— begin Source passage —

This new phase of engagement with Brazil and South America, is part of China’s “going out strategy” – an economic and, some say, diplomatic push for Chinese companies, many of them state-run, to invest abroad, snapping up access to minerals, energy and food by pouring the country’s colossal foreign reserves into overseas companies and projects.

China is expected to overtake Japan as the world’s second largest economy this year and may already be the world’s greatest energy consumer. Now it is set to become Brazil’s top foreign investor, with its companies plowing $20bn into the country in the first six months of 2010, compared with $83m in 2009. A recent study by Deloitte predicted that Chinese investments in Brazil could hit an average of about $40bn a year between now and 2014, with companies throwing money at sectors ranging from telecommunications, infrastructure and farming, to oil, biofuels, natural gas, mining and steel manufacturing.

“Relations with Brazil in all areas have entered a new era,” Qiu Xiaoqi, China’s ambassador in Brazil, recently told the state news agency Xinhua.

The surge in China’s South American spending is not just a Brazilian phenomenon. Ecuador has already signed around $5bn of bilateral deals with China this year, including $1.7bn to help build a hydro-electric dam and $1bn investments for oil exploration and infrastructure projects. That compared with Chinese investment of just $56m in 2009.

Chinese companies have sunk $1.4bn into mining operations in Peru this year, while in April Hugo Chávez announced that the Chinese, already major sponsors of Venezuelan oil exploration, had agreed to open a $20bn credit-line for the “Bolivarian revolution”.

Michael Klare, author of Rising Powers, Shrinking Planet, a book about the growing tussle for global resources, described today’s China as “the shopaholic of planet Earth”.

“The Chinese authorities understand that to sustain the country’s continued growth, they will have to ensure that its industries are provided with adequate supplies of energy, minerals, and other basic raw materials,” he said. But the “going out” strategy went far beyond business transactions, he added.

“They seek to fashion a multipolar world in which no single power – read the United States – plays an overwhelmingly dominant role. To this end, they seek to bolster ties with rising regional powers like Brazil and South Africa.”

In Sao Joao da Barra, the city nearest to Acu and one of Rio state’s poorest regions, the Chinese presence is being felt even before Brazil’s Highway to China is complete.

— end Source passage —
— begin Records supplied —

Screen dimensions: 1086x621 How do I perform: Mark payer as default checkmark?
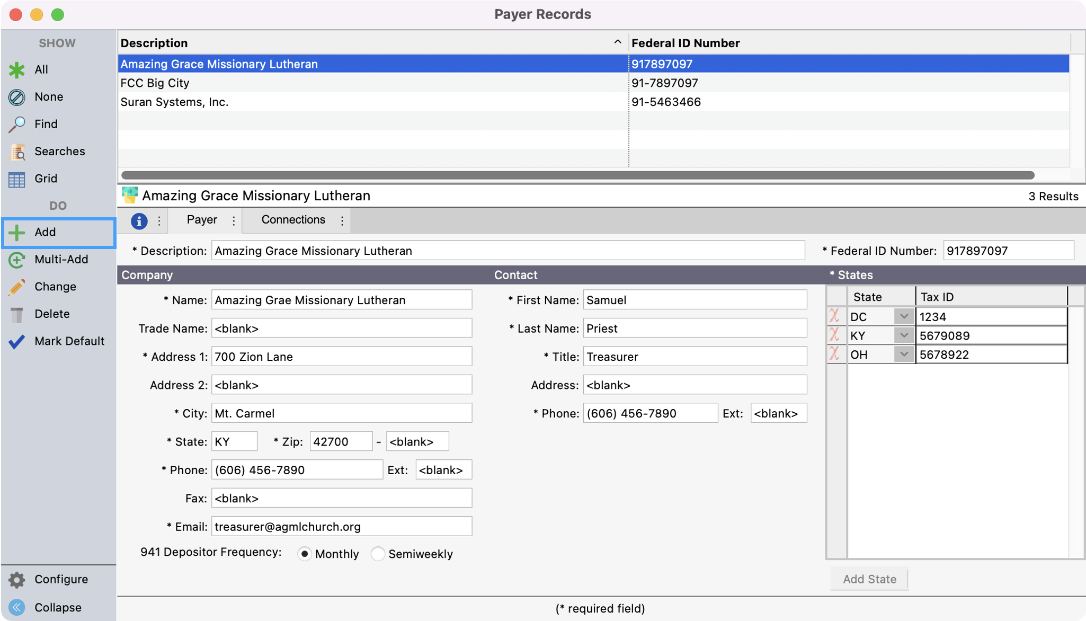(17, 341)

— end Records supplied —
— begin Records supplied —

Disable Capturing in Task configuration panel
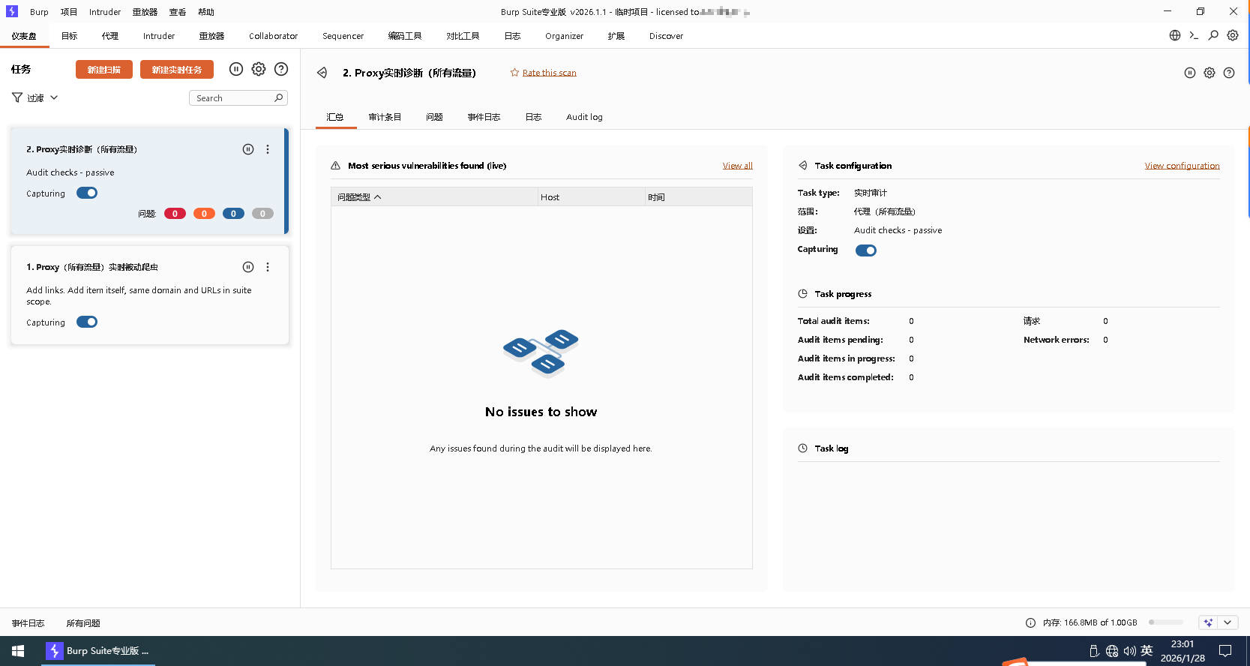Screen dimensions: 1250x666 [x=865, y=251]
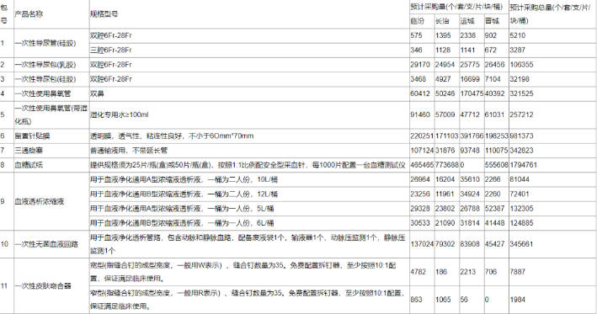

— end Records supplied —

To be done:
1) Decide whether each statement agrees with the article on China's investment in South America, answering yes or no and quoting the words of the article that settle it: (a) Chinese companies invested $83m in Brazil in the first six months of 2010; (b) Ecuador has signed around $5bn of bilateral deals with China this year; (c) Chinese companies have put $1.4bn into mining operations in Peru this year.
2) Carry on the article on China's investment in South America, starting after its final sentence.
The data shown here come from a different source than the article.

Responses to the tasks:
1)
(a) No: "plowing $20bn into the country in the first six months of 2010, compared with $83m in 2009"
(b) Yes: "Ecuador has already signed around $5bn of bilateral deals with China this year"
(c) Yes: "Chinese companies have sunk $1.4bn into mining operations in Peru this year"

2)
Keen to impress, LLX staff at the Açu port lay on hot water and Mandarin interpreters for visiting Chinese dignitaries. Sao Joao da Barra’s town hall, meanwhile, has started offering free Mandarin lessons to locals interested in working with the wave of Chinese guests that is anticipated.

“You should see a 10-year-old boy saying, ‘I understand … the Chinese are coming and when the Chinese industries come I want to work for them and if I speak Mandarin I’ll have a competitive advantage on the others’,” beamed Eike Batista, the billionaire entrepreneur behind the superport and one of the most vocal cheerleaders for Chinese advances into Brazil. “[It is] wonderful.”

Leonardo Gadelha, LLX’s CFO, said during a recent tour of the port: “This is part of a Chinese strategy of going to the market more and more. They are already a very considerable presence in Africa and we are now going through this moment in Brazil.”

The Highway to China lay “in the middle” of this blossoming relationship with China, he said, adding: “We are betting that … this will continue growing.”

Not all Brazilians, or indeed western governments, share such enthusiasm.

“There are many in Washington who worry about China’s growing presence in Africa and Latin America and claim that this poses a threat to America’s long-term strategic interests,” said Klare, noting, however, that the US’ “fixation” with Afghanistan and the war on terror meant there had been virtually no reaction.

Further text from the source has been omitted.